- EXERCISE -
Rewrite every line of the listing between the line holding "Viewport: 1180px width, 832px height." and the line holding "[x=2159, y=82]", inclusive. Scale the click coordinates in the answers by 2.55, rounding to whole numbers with halves going up, and keep all the other lines unchanged.

[Stored data entries]
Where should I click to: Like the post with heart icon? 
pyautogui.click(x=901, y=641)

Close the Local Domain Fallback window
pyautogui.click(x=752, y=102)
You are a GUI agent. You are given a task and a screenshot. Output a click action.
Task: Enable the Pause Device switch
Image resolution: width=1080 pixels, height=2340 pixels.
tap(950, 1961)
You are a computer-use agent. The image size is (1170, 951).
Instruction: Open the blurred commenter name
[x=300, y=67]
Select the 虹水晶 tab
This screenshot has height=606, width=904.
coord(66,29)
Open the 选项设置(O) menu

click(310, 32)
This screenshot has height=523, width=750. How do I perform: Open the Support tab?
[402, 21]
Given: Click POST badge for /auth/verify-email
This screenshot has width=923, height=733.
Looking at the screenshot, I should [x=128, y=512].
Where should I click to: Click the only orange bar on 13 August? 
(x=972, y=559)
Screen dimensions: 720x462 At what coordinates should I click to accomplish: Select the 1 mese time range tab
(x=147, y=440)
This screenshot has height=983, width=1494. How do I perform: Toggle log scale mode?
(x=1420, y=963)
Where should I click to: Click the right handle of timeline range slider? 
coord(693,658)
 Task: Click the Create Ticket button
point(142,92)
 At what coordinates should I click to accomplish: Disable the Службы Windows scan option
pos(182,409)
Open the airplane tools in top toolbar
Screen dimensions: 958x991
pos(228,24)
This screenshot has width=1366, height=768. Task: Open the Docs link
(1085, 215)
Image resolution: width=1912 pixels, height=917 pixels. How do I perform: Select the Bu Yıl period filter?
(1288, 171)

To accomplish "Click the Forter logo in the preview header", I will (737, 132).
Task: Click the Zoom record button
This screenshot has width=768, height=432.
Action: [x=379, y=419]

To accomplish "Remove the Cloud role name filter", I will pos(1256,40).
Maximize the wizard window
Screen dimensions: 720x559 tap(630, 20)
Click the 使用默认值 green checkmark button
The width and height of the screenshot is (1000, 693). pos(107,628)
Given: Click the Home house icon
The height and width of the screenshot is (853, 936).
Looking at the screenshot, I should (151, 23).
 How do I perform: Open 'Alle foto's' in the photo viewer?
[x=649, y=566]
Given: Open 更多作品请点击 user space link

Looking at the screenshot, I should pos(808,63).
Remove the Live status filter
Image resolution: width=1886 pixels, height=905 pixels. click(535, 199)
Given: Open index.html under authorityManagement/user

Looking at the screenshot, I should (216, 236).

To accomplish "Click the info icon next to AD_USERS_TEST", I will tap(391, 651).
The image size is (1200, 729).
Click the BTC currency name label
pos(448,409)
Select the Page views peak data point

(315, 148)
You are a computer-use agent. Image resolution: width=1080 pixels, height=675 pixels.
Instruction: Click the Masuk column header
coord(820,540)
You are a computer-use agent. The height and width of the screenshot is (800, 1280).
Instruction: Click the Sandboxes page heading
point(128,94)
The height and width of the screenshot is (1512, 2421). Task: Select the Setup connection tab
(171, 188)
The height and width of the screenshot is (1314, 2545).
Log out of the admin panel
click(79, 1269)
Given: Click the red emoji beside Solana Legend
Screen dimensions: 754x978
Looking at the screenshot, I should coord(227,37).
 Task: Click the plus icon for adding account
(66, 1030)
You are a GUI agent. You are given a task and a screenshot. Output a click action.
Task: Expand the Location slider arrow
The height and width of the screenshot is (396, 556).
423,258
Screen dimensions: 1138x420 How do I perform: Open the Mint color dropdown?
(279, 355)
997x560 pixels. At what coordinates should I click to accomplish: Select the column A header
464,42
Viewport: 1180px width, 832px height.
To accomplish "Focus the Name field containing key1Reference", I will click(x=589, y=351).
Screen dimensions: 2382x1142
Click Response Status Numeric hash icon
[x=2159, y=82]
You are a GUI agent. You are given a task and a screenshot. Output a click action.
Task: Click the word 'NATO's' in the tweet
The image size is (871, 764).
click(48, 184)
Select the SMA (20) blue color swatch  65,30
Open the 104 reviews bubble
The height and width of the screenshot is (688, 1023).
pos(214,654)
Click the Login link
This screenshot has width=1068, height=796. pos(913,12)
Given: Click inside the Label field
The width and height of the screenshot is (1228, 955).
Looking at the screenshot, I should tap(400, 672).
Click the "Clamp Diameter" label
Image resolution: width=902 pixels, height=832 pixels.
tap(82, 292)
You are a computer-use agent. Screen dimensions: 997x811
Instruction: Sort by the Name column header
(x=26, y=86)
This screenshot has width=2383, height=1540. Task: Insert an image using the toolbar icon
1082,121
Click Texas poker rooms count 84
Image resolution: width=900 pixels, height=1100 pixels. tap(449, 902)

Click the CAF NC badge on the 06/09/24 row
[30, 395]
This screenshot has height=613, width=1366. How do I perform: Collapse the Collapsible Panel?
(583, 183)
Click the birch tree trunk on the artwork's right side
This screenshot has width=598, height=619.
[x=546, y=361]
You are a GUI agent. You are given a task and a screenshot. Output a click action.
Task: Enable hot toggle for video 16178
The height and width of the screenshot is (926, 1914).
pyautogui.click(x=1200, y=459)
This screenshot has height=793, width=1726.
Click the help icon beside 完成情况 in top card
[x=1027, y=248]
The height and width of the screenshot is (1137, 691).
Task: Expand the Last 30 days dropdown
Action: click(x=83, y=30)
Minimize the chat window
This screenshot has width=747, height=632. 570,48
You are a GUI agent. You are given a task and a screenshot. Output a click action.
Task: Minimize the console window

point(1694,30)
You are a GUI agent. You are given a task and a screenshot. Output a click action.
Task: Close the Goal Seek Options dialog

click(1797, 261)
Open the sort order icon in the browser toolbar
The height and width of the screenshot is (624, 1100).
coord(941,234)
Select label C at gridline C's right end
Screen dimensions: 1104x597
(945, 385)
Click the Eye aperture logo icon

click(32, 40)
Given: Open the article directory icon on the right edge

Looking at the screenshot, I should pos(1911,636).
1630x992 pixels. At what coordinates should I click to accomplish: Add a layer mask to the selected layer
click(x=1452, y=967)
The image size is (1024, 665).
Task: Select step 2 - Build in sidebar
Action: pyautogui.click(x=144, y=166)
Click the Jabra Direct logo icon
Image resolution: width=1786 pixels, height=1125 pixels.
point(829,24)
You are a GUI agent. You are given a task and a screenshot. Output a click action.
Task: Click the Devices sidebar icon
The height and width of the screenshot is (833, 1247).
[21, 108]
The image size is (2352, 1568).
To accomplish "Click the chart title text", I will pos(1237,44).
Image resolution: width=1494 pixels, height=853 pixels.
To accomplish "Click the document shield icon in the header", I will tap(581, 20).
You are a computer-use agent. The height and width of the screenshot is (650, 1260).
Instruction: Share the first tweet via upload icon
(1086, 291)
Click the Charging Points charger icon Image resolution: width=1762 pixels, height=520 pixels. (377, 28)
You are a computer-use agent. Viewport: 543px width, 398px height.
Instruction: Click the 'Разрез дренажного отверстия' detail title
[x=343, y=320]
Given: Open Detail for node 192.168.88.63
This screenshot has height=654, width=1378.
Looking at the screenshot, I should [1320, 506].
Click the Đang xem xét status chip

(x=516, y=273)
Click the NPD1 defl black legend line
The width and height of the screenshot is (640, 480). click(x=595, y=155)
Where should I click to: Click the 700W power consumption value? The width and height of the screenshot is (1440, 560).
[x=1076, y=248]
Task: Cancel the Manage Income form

- OUTPUT FOR THIS TASK -
Viewport: 1180px width, 832px height.
To accomplish "Focus the Name field containing key1Reference", I will click(x=1502, y=895).
Screen dimensions: 2382x1142
Click Response Status Numeric hash icon
[x=5505, y=209]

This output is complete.